Manila Bulletin

Remote-controlled cranes to replace men to pluck containers from ships

In California power

- By JAMES NASH and MATTHEW WINKLER (Bloomberg)

Next year, deckhands on ships docked at Middle Harbor on California’s San Pedro Bay won’t see many people on the wharf. Remote-controlled cranes towering 165 feet overhead will pluck containers from vessels’ holds, and driverless trucks guided by magnets embedded in the asphalt will carry cargo to robotic hoists in a sorting yard.

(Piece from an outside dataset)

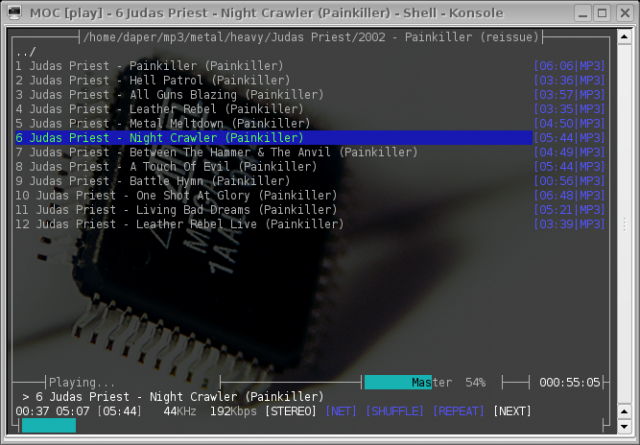The image size is (640, 445).
Task: Click the NET status indicator
Action: (x=341, y=411)
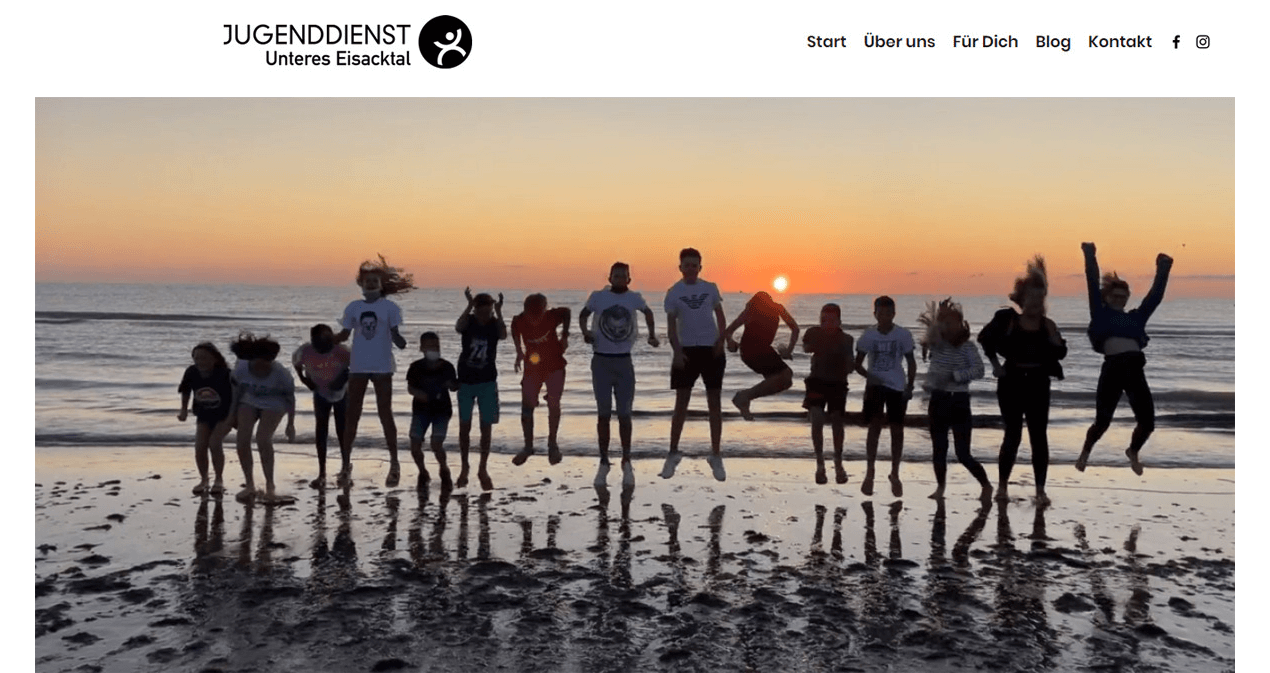Navigate to the Kontakt page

The automated future is part of an efficiency drive at the ports of Los Angeles and Long Beach, the first- and second- biggest in the U.S. They’ve been losing market share for nearly a decade to nimble rivals including Prince Rupert, British Columbia, and Savannah, Georgia. One reason: It takes four days or less to unload a ship at those ports and as many as six in Southern California.

“We need to redefine normal,” said Noel Hacegaba, a managing director of the Port of Long Beach, where the Middle Harbor terminal is nearing completion of a $1.3 billion modernizat­ion by operator Orient Overseas Internatio­nal Ltd. “We are concerned when we look at the numbers. When you’re the biggest, you have a target on your back.”

The twin ports are in a race to stay on top. A fresh threat will arrive early in 2016 when new locks and a deeper channel will give the Panama Canal room to handle big ships from Asia that want to bypass the West Coast to get to the eastern U.S.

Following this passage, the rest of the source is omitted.